◆ To be done ◆
Copy out the records from the line that contains "1000x540 pixels." through the line that contains "Looking at the screenshot, I should [x=336, y=66].", changing "sidebar" to "side panel" and keeping everything else the same.
-- start of Material --
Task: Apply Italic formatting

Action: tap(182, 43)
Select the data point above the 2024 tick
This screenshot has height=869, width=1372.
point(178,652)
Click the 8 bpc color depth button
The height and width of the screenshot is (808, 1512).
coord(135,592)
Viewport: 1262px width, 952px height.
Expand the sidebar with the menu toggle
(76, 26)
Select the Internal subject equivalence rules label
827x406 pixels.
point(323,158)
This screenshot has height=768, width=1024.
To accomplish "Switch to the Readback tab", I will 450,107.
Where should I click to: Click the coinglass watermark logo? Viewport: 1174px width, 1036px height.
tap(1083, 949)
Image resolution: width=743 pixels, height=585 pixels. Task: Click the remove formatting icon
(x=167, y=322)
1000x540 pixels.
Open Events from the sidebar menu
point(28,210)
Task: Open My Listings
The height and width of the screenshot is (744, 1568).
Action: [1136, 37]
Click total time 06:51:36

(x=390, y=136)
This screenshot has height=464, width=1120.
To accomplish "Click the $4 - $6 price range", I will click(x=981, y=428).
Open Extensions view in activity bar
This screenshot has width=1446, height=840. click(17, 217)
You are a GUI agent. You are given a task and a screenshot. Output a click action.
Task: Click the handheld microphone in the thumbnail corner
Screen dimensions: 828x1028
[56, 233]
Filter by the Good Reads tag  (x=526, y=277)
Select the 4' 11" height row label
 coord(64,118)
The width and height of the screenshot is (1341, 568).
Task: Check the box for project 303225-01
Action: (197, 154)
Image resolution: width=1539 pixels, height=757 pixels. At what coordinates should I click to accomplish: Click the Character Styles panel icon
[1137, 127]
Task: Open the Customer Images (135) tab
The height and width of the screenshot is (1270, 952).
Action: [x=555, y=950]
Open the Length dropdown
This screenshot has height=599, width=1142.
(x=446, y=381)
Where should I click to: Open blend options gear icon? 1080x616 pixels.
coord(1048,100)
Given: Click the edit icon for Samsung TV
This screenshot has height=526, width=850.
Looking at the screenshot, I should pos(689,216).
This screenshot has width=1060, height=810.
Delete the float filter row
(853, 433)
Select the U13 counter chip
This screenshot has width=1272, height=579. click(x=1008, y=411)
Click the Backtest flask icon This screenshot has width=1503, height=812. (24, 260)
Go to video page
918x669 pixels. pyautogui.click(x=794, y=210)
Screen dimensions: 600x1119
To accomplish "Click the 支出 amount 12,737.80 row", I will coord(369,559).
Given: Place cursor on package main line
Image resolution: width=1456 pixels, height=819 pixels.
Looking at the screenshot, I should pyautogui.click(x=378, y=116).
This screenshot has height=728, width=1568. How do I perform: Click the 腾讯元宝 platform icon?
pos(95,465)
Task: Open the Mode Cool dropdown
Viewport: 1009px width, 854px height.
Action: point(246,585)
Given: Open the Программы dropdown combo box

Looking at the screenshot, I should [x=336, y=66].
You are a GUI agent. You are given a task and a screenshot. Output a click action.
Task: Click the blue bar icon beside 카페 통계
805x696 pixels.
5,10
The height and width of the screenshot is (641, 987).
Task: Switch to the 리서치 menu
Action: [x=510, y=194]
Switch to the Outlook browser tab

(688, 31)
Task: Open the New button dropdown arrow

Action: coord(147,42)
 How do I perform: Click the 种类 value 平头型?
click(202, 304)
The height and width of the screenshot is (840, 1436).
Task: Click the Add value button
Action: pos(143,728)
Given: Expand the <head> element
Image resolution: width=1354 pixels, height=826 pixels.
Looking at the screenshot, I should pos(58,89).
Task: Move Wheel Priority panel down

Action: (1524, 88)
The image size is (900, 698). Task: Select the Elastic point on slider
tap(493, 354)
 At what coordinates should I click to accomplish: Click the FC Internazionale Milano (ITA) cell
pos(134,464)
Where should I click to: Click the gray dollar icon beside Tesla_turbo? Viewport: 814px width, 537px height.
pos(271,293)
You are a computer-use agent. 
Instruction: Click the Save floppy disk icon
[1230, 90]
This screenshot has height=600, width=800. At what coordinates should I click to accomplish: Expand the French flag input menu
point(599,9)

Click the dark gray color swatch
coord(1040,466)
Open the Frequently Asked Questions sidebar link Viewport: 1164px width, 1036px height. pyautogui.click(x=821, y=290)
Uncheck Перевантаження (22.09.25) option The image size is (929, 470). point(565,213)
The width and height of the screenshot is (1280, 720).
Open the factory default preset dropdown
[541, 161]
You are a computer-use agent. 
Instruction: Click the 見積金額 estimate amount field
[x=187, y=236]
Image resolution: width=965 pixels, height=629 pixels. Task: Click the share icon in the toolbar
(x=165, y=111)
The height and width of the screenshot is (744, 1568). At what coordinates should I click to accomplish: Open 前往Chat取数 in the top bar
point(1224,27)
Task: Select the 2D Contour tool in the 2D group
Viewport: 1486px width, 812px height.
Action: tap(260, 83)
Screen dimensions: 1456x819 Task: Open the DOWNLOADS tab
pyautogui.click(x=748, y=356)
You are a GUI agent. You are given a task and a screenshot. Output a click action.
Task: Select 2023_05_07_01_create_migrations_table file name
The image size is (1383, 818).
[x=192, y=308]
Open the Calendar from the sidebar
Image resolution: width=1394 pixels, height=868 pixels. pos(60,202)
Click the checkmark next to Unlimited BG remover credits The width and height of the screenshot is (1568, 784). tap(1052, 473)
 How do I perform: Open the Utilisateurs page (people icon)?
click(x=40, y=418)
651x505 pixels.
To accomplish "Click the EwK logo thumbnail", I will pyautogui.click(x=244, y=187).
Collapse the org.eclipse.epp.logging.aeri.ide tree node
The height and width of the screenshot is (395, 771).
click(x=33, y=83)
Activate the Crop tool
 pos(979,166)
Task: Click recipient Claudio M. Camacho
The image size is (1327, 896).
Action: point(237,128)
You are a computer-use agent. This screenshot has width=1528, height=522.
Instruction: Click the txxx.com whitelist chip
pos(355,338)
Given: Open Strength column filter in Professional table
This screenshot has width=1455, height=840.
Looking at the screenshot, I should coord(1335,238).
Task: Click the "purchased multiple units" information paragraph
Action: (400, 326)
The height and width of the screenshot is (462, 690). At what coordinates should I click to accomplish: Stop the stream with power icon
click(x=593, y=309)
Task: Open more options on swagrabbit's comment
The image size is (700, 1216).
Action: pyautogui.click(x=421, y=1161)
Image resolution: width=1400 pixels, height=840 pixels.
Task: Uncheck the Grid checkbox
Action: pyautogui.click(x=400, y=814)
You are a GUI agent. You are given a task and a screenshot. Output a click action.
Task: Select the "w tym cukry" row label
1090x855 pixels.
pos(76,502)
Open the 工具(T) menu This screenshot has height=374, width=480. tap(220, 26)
-- end of Material --
◆ Final result ◆
1000x540 pixels.
Open Events from the side panel menu
point(28,210)
Task: Open My Listings
The height and width of the screenshot is (744, 1568).
Action: [1136, 37]
Click total time 06:51:36

(x=390, y=136)
This screenshot has height=464, width=1120.
To accomplish "Click the $4 - $6 price range", I will click(x=981, y=428).
Open Extensions view in activity bar
This screenshot has width=1446, height=840. click(17, 217)
You are a GUI agent. You are given a task and a screenshot. Output a click action.
Task: Click the handheld microphone in the thumbnail corner
Screen dimensions: 828x1028
[56, 233]
Filter by the Good Reads tag  (x=526, y=277)
Select the 4' 11" height row label
 coord(64,118)
The width and height of the screenshot is (1341, 568).
Task: Check the box for project 303225-01
Action: (197, 154)
Image resolution: width=1539 pixels, height=757 pixels. At what coordinates should I click to accomplish: Click the Character Styles panel icon
[1137, 127]
Task: Open the Customer Images (135) tab
The height and width of the screenshot is (1270, 952).
Action: [x=555, y=950]
Open the Length dropdown
This screenshot has height=599, width=1142.
(x=446, y=381)
Where should I click to: Open blend options gear icon? 1080x616 pixels.
coord(1048,100)
Given: Click the edit icon for Samsung TV
This screenshot has height=526, width=850.
Looking at the screenshot, I should pos(689,216).
This screenshot has width=1060, height=810.
Delete the float filter row
(853, 433)
Select the U13 counter chip
This screenshot has width=1272, height=579. click(x=1008, y=411)
Click the Backtest flask icon This screenshot has width=1503, height=812. (24, 260)
Go to video page
918x669 pixels. pyautogui.click(x=794, y=210)
Screen dimensions: 600x1119
To accomplish "Click the 支出 amount 12,737.80 row", I will coord(369,559).
Given: Place cursor on package main line
Image resolution: width=1456 pixels, height=819 pixels.
Looking at the screenshot, I should pyautogui.click(x=378, y=116).
This screenshot has height=728, width=1568. How do I perform: Click the 腾讯元宝 platform icon?
pos(95,465)
Task: Open the Mode Cool dropdown
Viewport: 1009px width, 854px height.
Action: point(246,585)
Given: Open the Программы dropdown combo box

Looking at the screenshot, I should [x=336, y=66].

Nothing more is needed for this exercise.